Napoleon è titubante ma alla fine accetta. Come lui accettano anche Emily, ex ginnasta olimpica, lesa da un incidente che l’ha costretta alla carrozzina e Aretha, poliziotta dal carattere forte che però ha perso quel qualcuno che nella sua vita faceva la differenza. Adesso che ha ricominciato a dormire sa che il dolore sta venendo meno diventando mera consuetudine, non può accettarlo. Quel dolore era l’unica cosa che la teneva ancora ancorata a quella perdita. Una volta riuniti i tre scoprono che la squadra è composta anche da un altro membro, Daniel, piccolo divo della pubblicità di un brand di aranciate in sovrappeso e con diabete al seguito. Quattro anime raggruppate da un uomo sconosciuto e in apparenza privo di nome e identità ciascuna delle quali con un motivo specifico e ben delineato per decidere di farla finita, per essere disperati. Ma cosa lasciano davvero? Cosa accadrà quando non ci saranno più? Cosa si perdono e quale sarà la reazione di amici e parenti alla loro scomparsa?
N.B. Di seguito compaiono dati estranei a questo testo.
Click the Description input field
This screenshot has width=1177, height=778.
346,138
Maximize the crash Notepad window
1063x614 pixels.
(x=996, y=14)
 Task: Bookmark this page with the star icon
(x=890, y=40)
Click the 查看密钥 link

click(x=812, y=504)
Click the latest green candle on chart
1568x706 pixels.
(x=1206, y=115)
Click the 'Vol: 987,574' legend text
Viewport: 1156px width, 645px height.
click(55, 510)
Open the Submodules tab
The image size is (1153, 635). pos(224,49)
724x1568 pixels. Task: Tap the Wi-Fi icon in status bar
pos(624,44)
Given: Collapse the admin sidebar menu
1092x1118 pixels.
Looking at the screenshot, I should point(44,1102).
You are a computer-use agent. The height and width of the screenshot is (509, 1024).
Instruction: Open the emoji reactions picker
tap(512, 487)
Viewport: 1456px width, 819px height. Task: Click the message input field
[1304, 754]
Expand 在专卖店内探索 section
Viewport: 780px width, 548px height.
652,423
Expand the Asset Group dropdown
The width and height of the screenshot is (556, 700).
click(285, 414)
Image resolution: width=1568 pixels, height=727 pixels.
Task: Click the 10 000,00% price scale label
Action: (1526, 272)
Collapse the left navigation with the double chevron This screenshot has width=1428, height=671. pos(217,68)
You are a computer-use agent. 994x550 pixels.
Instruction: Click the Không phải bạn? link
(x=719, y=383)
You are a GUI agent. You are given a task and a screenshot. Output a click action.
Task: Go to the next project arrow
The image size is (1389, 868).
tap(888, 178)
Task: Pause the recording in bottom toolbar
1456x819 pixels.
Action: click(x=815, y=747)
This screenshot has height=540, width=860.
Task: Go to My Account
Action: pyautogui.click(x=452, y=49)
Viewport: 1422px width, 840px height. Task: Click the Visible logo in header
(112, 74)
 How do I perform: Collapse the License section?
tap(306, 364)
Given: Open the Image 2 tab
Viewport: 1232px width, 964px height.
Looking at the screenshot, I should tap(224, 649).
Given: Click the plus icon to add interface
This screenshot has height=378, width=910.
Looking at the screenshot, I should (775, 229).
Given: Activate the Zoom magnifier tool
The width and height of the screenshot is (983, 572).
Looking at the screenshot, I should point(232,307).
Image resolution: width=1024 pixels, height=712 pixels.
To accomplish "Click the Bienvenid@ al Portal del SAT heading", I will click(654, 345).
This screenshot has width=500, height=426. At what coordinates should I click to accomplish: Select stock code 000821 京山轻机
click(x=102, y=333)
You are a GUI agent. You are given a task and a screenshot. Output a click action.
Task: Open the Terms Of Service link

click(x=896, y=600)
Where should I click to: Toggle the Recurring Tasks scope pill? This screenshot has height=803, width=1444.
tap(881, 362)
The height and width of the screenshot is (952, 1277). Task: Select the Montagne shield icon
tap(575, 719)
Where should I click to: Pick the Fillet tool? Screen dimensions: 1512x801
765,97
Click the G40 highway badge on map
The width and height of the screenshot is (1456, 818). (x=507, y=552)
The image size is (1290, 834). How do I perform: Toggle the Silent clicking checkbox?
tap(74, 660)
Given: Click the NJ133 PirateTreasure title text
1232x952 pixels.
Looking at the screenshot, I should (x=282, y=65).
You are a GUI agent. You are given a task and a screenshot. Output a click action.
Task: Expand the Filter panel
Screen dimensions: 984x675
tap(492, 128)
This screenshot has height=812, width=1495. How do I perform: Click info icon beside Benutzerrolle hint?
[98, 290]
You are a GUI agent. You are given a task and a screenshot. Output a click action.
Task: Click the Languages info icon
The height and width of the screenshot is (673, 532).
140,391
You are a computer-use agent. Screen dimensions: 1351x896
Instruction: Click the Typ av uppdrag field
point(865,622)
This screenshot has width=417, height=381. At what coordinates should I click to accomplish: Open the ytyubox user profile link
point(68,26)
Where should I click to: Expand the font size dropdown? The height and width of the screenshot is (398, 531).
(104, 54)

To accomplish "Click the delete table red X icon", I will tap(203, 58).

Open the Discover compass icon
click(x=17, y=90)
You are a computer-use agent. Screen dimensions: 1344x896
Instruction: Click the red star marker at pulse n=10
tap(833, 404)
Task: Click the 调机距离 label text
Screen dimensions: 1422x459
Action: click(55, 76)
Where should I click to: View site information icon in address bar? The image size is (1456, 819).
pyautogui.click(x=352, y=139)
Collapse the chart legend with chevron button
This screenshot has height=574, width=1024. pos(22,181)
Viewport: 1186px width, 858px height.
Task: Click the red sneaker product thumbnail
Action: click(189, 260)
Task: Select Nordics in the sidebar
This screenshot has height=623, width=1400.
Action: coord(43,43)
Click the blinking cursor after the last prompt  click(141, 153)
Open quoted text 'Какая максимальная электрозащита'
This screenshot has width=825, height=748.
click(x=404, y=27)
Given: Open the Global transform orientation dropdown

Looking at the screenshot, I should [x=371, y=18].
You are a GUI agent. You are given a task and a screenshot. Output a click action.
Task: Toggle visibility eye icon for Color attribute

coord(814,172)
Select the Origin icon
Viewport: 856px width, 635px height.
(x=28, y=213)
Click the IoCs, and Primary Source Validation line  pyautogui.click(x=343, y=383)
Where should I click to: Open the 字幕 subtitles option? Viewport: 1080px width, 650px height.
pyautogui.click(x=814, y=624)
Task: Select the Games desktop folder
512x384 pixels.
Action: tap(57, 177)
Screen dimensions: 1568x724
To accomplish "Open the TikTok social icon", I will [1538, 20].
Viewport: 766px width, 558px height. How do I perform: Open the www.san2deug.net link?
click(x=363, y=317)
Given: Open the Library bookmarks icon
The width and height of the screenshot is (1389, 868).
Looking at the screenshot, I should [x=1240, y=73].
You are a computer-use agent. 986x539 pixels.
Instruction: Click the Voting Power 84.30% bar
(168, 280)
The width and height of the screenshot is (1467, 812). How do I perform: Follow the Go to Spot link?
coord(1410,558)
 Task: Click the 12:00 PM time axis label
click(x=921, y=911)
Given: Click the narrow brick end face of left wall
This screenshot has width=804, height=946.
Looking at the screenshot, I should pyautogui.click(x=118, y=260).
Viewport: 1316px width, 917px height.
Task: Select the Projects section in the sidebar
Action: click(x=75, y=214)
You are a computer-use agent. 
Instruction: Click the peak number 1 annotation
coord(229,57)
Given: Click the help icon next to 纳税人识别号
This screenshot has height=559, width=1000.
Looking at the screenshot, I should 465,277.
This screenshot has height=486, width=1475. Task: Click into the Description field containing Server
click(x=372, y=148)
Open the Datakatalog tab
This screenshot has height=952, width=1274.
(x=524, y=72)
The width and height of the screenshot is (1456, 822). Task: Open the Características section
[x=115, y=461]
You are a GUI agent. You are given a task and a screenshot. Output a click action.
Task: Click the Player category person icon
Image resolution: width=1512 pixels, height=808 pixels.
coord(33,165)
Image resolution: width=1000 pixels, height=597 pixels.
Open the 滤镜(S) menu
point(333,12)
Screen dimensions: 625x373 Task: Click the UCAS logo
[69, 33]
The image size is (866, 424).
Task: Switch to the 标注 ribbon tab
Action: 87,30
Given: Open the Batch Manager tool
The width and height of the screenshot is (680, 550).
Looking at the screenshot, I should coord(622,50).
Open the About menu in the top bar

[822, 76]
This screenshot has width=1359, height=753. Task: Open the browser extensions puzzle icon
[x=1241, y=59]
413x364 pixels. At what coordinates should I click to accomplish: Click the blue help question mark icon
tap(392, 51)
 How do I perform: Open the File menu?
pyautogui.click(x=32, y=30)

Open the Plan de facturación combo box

«Le persone. Penso sia questa la cosa più importante che vi perderete, – sentenzia l’uomo. – Sono le persone a rendere il futuro imprevedibile e affascinante, e lungo la vostra strada ce ne sono un sacco che vi aspettano.»
“Il primo giorno della mia vita” di Paolo Genovese, opera dalla quale è stato tratto anche l’omonimo film con l’interpretazione magistrale di Toni Servillo, è un titolo con cui lo scrittore torna ad affrontare le tematiche metafisiche già conosciute in “The place”. Ancora una volta i protagonisti tornano a viaggiare tra tempo e luoghi e a riflettere sul senso della vita e sul malessere di questa.
Quel che ne emerge è uno scritto dallo stile fluido e magnetico che in tutta la sua forma sa di sceneggiatura, non ne stupisce, dunque il naturale adattamento. I personaggi sono tutti ben costruiti, le vicende si susseguono rapide, il lettore è costantemente incuriosito. Cerca quel finale che possa spronare a trovare quei perché che spesso attanagliano nel quieto vivere.
“Il primo giorno della mia vita” non sarà certo per qualcuno il romanzo più originale di questi anni soprattutto se si considera il proliferare di scritti in questo senso, ma non difetta di quei presupposti capaci di donare al lettore ore liete e di riflessione. Basta semplicemente dargli una possibilità. Forse non arriverà subito ma a distanza di giorni dalla lettura sarà naturale tornare a pensarvi e riflettervi.
«È come quando arrivi al termine di un viaggio: hai sempre l’impressione che avresti potuto fare di più, utilizzare meglio il tempo. E ora che il tempo è quasi finito, quel poco che rimane Aretha non vuole perderlo, e tenta il tutto per tutto.»